• DIRECTIONS FOR THIS TASK:
Change "Refresh" to "Reload" in the records, beginning at the line that has "Click the Prayer column header" and continuing through the end of the records, with all else left unchanged. Omit the pictures from the answer.

• EXERCISE MATERIAL:
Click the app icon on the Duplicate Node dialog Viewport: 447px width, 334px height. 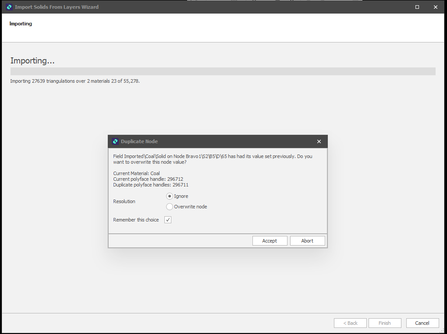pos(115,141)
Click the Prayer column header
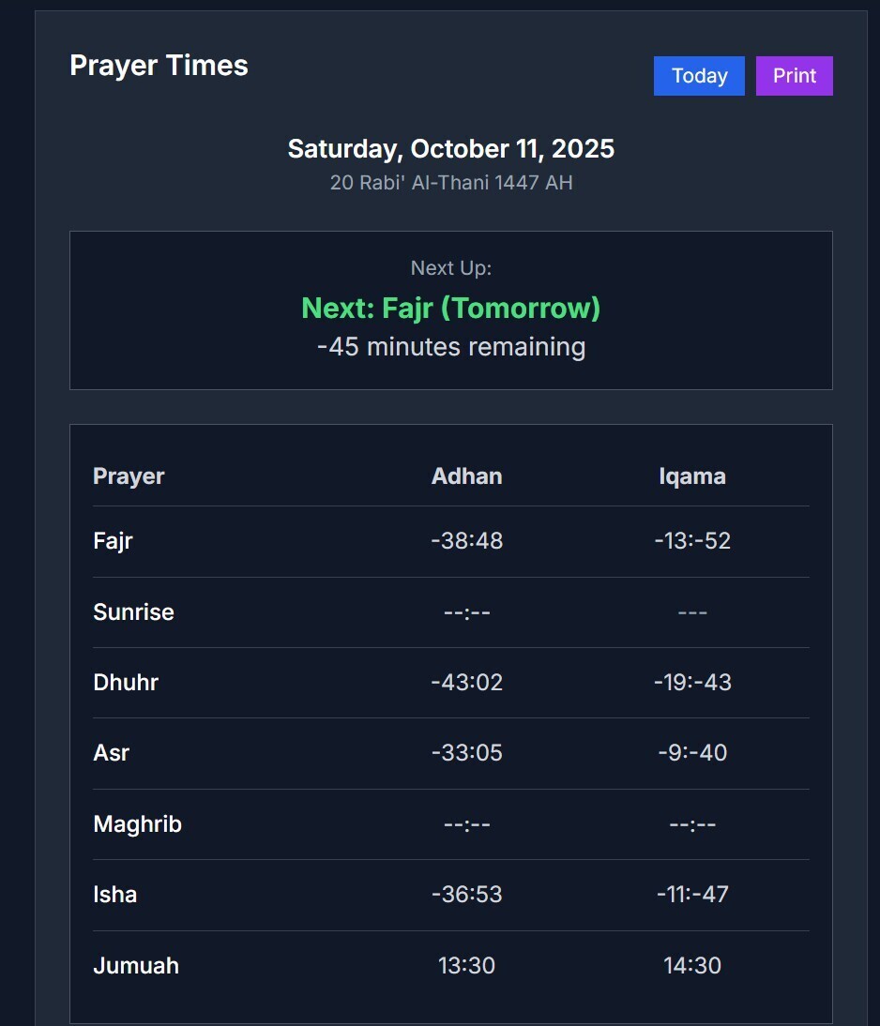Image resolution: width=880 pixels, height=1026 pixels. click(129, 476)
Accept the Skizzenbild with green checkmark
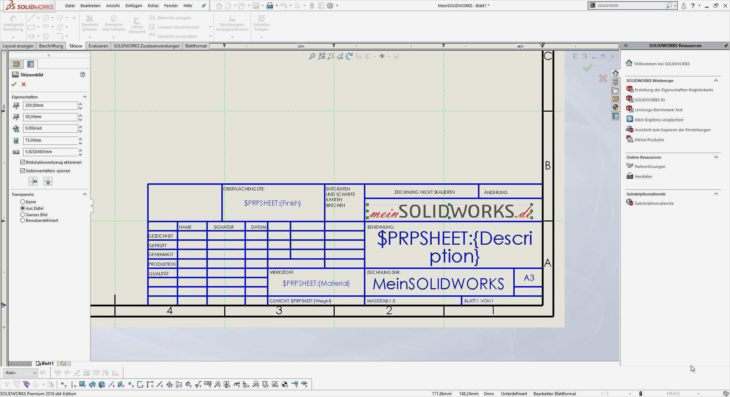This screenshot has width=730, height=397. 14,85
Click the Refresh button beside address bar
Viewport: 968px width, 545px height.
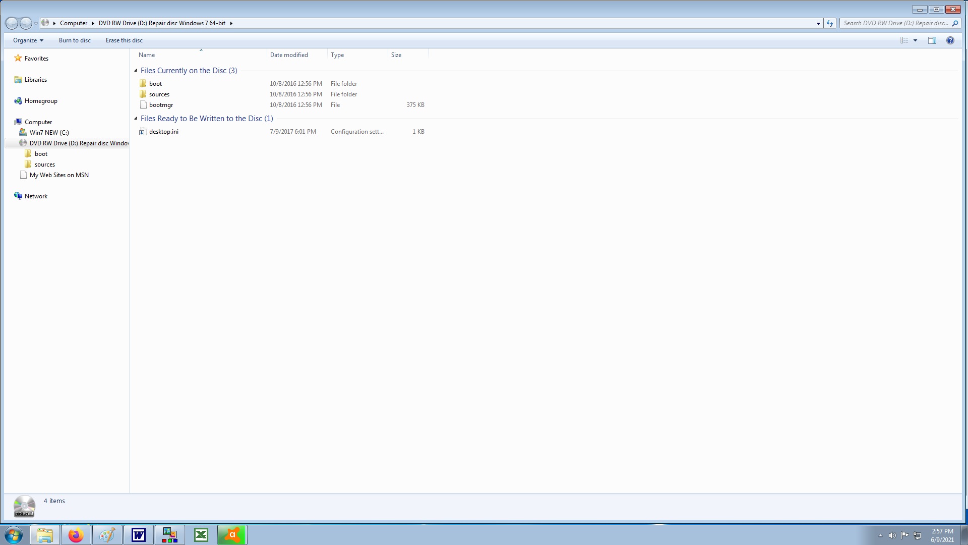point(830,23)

• EXPECTED ANSWER:
Click the Prayer column header
Image resolution: width=880 pixels, height=1026 pixels. click(129, 476)
Accept the Skizzenbild with green checkmark
This screenshot has width=730, height=397. 14,85
Click the Reload button beside address bar
Viewport: 968px width, 545px height.
point(830,23)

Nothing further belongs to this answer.